Bootstrapped the blackbox / e2e test harness owned by epic AZ-262 (E-BBT).
This is the **foundation** that every subsequent test task (AZ-407..AZ-446)
builds on; AZ-406 commits to:

* The `e2e/` directory tree at the repo root, separated from the product
  source `src/gps_denied_onboard/**` and from the in-process unit /
  integration tree at `tests/**`.
* `docker/docker-compose.test.yml` — the Tier-1 entrypoint that wires the
  SUT, ArduPilot SITL, iNav SITL, mock Suite Sat Service, mavproxy
  listener, and the e2e-runner image onto a single `e2e-net` bridge with
  `internal: true` (enforces RESTRICT-SAT-1 / NFT-SEC-02 at the network
  layer).
* `docker/docker-compose.tier2-bridge.yml` — override that disables the
  in-compose SUT block so Tier-2 runs can pair the SITLs + mock + runner
  on an x86 host with the SUT running natively on the Jetson under
  systemd.
* `jetson/run-tier2.sh` + `tier2.service` + `tegrastats_parser.py` +
  `jtop_parser.py` — the Tier-2 entrypoint, systemd unit template, and
  per-sample telemetry parsers that feed the evidence bundle.
* `runner/Dockerfile` + `requirements.txt` + `pytest.ini` + `conftest.py`
  — the e2e-runner image. The image installs ONLY ground-side libs
  (pymavlink, opencv-python>=4.12, numpy/scipy/geopy/pyproj, httpx,
  orjson, pydantic, structlog, pytest 8.x); it deliberately does NOT
  install the SUT package (public-boundary discipline).
* `runner/reporting/csv_reporter.py` — pytest plugin that emits one row
  per test with the exact 11-column schema from `environment.md` §
  Reporting (`test_id, test_name, traces_to, fc_adapter, vio_strategy,
  tier, started_at_utc, execution_time_ms, result, error_message,
  evidence_paths`).
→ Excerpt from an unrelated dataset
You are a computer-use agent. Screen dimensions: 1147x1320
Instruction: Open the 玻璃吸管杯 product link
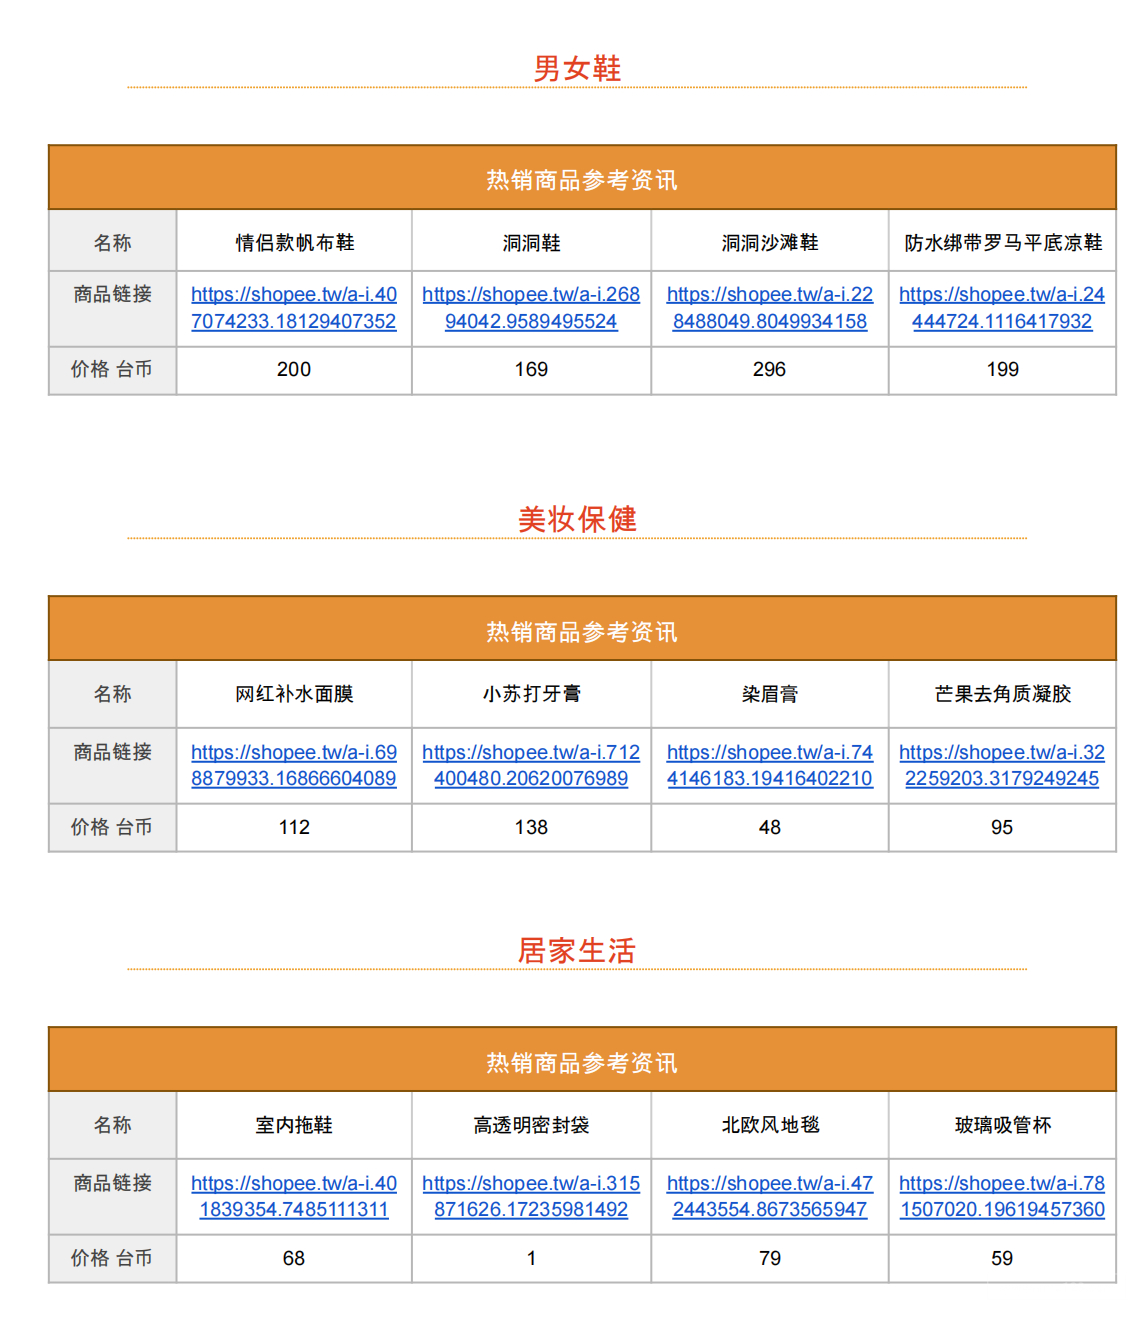(x=1001, y=1196)
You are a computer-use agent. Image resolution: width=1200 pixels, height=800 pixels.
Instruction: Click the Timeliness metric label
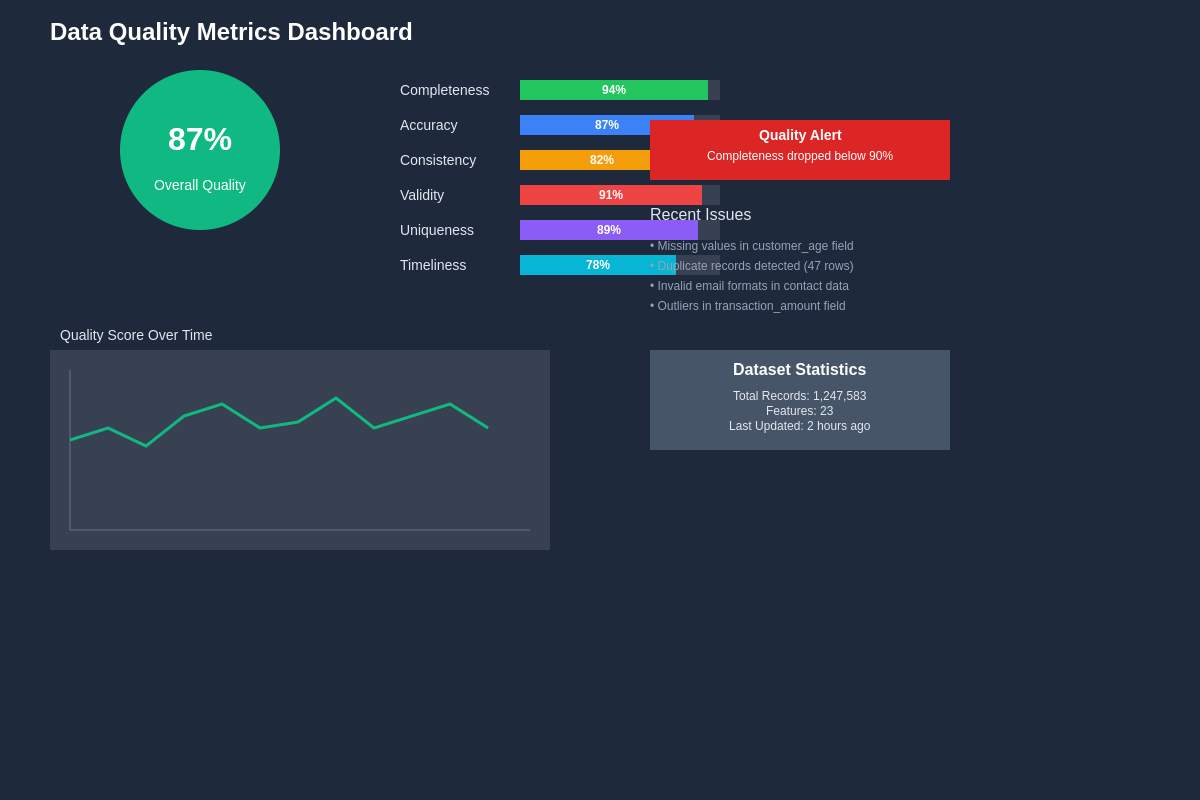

Result classification maps PASS/FAIL/SKIP/XFAIL
  per AC-9; XFAIL is surfaced only when a test carries
  `@pytest.mark.deferred_ac(verdict="xfail", reason=...)`.
* `runner/reporting/evidence_bundler.py` — `attach_evidence` fixture
  that copies per-test artifacts (.tlog, FDR archives, screenshots,
  tegrastats / jtop CSVs) into the run bundle and records their relative
  paths into the CSV reporter's `evidence_paths` column.
* `runner/helpers/*` — public surfaces for the six boundary-driving
  helper modules (`frame_source_replay`, `imu_replay`, `sitl_observer`,
  `mavproxy_tlog_reader`, `fdr_reader`, `geo`). Concrete implementations
  are owned by AZ-407 / AZ-408 / AZ-416 / AZ-417 / AZ-441 per the
  dependency table; AZ-406 commits to the type signatures + a clear
  NotImplementedError pointing at the owning ticket so test specs can
  plan against the contract while the implementations land
  incrementally. `geo.py` ships a real implementation today (it has no
  downstream task dependency) — WGS84 distance / forward-bearing /
  offset via pyproj.
* `fixtures/mock-suite-sat/` — a FastAPI mock of the parent Suite Sat
  Service ingest API. Endpoints: `POST /tiles` (202 on well-formed
  request, 4xx on malformed), `GET /tiles/audit` + `GET /mock/audit`
  (read-back of the per-run audit log), `POST /mock/config` (test-time
  behaviour control), `POST /mock/reset` (clears the audit log between
  tests), `GET /mock/health` (Docker healthcheck). The accepted
  ingest schema mirrors the contract sketch in
  `_docs/_process_leftovers/2026-05-09_satellite-provider-design-tasks.md`;
  NFT-SEC-01 later asserts this shape against the live contract.
* `fixtures/{tile-cache-builder,age-injector,injectors,cold-boot,secrets,security}/`
  — directory scaffolds + public surfaces for the per-fixture builders.
  Concrete content is delivered by AZ-407 (static fixtures), AZ-408
  (runtime synthetic injection), AZ-419 (cold-boot fixture), AZ-439
  (CVE-2025-53644 JPEG generator).
* `tests/{positive,negative,performance,resilience,security,resource_limit}/`
  — pytest target tree mirroring the test-spec category grouping in
  `_docs/02_document/tests/*-tests.md`. `tests/positive/test_smoke.py`
  is the AC-1 harness boot smoke test that runs inside the e2e-runner
  image once Docker brings everything up.
* `_unit_tests/` — out-of-container unit-test tree for the harness
  internals. Extends `pyproject.toml`'s `testpaths` so the project's
  main `pytest` invocation exercises the harness alongside the product
  unit tests, without requiring Docker / SITL.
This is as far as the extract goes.